What To Do With the Jewish People?

You're in denial about what they've done.
[Here is a Muslim from Libya who does know history. Hopefully you, and others, may learn from him ]

As an Arab and a Muslim, I recognise this story only too well. It is one that I inherited and told myself for a very long time. That was until I could no longer ignore the dishonesty of this account of Arab and Muslim history.

After all, if this tale is close to the truth, why have pro-Hamas protesters around the world been shouting ‘Khaybar Khaybar ya yahud’ – a reference to the seventh-century murder and expulsion of Jewish tribes from the Khaybar oasis in the Arabian Peninsula – rather than something that relates to Deir Yassin? If a massacre and the formation of Israel in 1948 was the catalyst for Muslim anti-Semitism, why did Izz ad-Din al-Qassam – the cleric after whom Hamas names its rockets and murder-brigades – form the anti-Semitic Islamist group, the Black Hand, as early as the 1930s? And why was the grand mufti of Jerusalem, Amin al-Husseini, (considered by both the British and Nazi Germany to be the leader of the Arab world at the time) so keen to bring the Nazi Holocaust to the Middle East?

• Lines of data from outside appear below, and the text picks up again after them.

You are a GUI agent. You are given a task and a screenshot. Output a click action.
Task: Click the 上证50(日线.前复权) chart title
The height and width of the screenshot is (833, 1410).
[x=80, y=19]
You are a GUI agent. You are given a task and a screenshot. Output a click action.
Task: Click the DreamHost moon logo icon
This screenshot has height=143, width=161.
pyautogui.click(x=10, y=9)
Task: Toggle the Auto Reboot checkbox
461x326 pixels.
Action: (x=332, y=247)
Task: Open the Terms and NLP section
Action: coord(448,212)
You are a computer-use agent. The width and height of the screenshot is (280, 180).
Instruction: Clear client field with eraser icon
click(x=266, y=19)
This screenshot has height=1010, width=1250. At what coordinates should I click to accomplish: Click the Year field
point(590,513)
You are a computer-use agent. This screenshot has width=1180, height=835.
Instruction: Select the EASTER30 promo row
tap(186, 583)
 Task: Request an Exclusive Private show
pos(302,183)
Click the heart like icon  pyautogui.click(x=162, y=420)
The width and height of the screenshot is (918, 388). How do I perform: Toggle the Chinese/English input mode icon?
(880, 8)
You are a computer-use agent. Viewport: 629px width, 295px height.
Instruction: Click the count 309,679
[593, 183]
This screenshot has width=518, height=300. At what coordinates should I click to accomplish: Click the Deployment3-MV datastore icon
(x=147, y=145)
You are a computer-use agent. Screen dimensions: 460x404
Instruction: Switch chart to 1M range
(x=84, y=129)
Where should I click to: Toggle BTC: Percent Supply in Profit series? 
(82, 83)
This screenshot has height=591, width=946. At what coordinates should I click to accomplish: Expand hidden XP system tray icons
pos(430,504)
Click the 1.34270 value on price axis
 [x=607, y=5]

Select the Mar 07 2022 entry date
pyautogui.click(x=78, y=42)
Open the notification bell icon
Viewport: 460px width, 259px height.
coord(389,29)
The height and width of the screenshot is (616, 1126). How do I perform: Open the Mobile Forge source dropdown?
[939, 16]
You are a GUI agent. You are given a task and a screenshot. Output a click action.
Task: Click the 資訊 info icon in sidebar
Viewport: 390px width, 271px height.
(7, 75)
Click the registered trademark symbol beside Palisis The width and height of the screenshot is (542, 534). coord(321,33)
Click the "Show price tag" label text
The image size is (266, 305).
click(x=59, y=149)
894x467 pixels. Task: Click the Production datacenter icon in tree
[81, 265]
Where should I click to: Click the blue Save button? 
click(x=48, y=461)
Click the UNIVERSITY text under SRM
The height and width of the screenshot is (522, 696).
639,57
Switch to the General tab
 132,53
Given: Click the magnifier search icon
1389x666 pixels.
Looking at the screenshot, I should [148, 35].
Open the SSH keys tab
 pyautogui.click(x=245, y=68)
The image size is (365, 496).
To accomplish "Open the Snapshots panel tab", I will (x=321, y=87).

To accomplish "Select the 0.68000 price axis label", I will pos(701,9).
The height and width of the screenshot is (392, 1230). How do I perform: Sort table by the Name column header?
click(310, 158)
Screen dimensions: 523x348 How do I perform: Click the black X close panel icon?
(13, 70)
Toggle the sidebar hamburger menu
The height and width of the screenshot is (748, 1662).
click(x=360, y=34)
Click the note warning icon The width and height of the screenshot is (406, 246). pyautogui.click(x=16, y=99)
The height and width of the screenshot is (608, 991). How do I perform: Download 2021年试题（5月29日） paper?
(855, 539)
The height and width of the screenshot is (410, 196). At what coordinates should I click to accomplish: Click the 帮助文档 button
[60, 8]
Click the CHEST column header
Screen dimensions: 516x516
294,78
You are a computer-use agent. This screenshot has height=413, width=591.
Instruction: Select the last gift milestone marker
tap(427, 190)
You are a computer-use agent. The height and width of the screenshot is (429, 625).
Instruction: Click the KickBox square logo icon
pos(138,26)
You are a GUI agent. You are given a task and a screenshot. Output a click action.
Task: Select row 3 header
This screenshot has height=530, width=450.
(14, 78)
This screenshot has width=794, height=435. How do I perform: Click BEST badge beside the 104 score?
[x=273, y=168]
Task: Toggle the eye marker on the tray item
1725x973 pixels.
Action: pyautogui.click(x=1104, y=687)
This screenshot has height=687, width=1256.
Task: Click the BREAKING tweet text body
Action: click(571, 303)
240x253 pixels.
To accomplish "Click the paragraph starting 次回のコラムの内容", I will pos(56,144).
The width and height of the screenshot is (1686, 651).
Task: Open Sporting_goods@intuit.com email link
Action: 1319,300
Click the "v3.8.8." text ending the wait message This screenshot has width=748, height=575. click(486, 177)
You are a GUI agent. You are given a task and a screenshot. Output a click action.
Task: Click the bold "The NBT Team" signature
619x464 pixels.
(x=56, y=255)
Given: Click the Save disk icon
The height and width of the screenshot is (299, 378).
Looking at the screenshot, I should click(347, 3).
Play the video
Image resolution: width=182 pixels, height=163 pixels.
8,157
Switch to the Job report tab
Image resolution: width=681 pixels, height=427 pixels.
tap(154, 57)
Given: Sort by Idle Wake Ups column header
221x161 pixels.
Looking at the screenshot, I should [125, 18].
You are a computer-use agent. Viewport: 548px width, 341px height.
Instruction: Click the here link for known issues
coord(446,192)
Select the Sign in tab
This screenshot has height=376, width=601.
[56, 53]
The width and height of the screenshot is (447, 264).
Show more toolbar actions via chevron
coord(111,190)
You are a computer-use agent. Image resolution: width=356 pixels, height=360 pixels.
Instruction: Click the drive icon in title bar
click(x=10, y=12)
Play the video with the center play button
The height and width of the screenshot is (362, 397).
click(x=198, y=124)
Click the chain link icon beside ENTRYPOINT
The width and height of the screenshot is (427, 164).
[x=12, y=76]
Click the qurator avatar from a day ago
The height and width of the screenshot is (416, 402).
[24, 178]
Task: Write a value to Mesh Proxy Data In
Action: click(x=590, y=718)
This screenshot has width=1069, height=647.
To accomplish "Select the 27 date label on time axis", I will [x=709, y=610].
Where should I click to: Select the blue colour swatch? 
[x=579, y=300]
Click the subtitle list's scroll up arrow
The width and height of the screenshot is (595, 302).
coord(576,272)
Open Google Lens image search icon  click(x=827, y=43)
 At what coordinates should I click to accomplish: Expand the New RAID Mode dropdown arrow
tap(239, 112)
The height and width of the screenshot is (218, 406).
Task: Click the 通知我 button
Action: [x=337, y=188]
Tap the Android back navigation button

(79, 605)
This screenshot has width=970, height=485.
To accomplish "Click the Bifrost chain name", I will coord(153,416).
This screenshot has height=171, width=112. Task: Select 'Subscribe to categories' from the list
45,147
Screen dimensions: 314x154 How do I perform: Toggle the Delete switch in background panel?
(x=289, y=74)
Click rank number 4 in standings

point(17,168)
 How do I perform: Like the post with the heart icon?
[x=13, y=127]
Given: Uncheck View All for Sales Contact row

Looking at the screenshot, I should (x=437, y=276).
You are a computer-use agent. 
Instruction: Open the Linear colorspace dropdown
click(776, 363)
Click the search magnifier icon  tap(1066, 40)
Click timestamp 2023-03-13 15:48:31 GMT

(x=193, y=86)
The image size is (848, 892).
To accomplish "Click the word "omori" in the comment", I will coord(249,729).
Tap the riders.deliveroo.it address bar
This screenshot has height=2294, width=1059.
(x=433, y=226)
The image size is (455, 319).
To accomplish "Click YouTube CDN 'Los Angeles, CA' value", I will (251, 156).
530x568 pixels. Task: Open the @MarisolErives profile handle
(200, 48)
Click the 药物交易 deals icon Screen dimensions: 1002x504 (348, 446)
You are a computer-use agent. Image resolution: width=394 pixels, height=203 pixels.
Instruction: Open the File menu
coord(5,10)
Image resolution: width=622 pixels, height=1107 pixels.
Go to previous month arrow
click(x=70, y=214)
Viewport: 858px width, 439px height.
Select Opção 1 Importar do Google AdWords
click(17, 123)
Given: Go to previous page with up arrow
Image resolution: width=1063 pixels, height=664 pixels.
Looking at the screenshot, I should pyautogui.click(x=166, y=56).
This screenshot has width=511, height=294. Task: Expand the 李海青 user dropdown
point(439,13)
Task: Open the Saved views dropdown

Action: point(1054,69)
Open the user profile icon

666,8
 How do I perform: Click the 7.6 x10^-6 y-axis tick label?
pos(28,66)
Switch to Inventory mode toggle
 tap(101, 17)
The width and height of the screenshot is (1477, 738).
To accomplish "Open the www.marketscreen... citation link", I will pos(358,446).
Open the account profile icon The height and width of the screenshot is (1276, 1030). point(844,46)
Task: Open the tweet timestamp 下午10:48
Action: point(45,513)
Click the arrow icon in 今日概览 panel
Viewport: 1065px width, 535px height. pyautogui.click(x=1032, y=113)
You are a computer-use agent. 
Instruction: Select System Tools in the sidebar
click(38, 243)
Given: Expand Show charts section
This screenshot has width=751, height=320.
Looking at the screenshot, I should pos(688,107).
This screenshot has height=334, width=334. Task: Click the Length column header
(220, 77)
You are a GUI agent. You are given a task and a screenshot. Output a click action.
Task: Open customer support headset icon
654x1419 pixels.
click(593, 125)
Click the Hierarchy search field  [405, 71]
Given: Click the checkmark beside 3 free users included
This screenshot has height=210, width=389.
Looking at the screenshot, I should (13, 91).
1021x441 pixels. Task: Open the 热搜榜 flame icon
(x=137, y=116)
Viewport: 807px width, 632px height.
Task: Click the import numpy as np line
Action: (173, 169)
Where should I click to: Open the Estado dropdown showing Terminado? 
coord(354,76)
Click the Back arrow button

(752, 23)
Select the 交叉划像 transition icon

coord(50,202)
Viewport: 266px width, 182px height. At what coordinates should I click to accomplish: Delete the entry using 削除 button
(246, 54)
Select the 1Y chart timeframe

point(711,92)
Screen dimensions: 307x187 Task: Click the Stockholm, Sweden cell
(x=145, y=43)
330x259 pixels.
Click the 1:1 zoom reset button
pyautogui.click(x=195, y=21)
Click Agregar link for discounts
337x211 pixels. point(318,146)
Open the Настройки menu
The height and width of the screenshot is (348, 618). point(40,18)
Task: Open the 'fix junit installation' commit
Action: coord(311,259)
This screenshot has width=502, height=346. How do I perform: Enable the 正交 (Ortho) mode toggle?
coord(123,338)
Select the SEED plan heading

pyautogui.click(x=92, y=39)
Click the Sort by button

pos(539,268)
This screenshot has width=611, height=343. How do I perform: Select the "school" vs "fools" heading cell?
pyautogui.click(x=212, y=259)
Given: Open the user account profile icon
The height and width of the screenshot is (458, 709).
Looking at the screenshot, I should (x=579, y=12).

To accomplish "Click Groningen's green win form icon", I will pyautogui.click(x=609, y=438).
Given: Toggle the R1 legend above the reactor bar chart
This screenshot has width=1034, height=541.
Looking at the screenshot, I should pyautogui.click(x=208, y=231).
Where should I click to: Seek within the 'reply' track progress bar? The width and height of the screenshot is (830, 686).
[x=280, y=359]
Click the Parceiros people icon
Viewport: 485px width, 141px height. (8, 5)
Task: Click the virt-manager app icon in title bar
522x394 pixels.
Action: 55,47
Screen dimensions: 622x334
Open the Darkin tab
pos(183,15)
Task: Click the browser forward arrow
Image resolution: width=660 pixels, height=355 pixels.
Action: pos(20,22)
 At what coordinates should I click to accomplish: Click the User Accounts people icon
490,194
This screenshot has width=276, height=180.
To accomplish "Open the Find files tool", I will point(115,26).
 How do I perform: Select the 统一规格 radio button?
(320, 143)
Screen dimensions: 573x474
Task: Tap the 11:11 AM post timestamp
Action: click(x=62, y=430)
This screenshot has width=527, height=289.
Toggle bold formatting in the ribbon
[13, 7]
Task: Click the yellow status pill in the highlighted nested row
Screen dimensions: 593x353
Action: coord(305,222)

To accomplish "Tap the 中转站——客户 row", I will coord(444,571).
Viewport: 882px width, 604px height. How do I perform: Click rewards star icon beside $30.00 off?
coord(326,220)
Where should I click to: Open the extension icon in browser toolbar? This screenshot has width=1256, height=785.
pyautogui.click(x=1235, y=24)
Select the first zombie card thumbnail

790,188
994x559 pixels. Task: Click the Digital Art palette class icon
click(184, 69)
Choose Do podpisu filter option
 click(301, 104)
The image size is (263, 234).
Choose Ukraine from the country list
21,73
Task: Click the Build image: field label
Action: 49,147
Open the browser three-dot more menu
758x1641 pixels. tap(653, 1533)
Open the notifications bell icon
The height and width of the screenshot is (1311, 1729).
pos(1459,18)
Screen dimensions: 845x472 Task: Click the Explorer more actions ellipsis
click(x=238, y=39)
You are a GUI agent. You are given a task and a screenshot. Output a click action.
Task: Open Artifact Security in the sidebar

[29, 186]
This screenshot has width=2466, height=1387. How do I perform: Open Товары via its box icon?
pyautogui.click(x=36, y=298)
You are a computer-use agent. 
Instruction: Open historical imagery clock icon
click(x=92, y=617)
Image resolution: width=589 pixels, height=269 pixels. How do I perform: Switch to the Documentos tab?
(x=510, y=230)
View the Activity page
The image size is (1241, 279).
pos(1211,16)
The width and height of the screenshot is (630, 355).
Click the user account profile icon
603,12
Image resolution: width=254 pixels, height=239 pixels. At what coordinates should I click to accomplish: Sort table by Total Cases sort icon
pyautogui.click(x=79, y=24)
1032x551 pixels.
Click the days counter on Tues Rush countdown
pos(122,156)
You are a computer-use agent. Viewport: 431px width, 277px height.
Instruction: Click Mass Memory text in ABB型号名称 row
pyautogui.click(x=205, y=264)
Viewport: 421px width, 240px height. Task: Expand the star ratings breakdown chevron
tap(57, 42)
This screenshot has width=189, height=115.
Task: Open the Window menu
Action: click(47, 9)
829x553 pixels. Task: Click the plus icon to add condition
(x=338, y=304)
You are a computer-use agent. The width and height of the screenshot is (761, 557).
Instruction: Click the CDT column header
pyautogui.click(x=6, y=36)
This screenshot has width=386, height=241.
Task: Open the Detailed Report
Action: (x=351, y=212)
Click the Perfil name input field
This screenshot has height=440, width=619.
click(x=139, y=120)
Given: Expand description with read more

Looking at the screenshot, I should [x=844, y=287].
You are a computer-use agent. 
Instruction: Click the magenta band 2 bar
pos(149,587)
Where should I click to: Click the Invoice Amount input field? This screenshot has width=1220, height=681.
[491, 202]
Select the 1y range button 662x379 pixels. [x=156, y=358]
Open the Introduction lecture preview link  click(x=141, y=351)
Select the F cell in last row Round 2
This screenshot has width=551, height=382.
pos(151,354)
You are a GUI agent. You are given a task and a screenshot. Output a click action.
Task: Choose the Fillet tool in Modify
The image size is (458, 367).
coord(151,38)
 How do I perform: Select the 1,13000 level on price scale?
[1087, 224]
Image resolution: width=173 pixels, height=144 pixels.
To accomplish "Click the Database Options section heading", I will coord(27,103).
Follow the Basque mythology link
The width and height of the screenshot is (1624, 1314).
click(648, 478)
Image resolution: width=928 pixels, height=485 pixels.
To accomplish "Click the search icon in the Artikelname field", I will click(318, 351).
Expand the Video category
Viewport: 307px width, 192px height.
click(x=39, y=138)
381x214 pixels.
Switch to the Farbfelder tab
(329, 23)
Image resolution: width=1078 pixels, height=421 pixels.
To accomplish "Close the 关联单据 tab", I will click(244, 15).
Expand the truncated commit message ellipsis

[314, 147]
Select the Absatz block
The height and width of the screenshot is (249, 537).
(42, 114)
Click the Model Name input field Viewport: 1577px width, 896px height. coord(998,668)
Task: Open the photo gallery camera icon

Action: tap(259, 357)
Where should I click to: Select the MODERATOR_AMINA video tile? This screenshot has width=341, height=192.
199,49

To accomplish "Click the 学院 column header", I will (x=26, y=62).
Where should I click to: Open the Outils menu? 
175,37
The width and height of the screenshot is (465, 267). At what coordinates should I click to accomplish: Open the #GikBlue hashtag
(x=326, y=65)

If you had asked me those questions when I was younger, I would have reeled off a list of grievances about Jewish refugees from Europe infringing on native Arab populations in the 1920s and 1930s. But in recent years, I changed my mind. I looked around at my home city of London, which has been utterly transformed by immigrants like me, and saw the arrogance and hypocrisy of my position.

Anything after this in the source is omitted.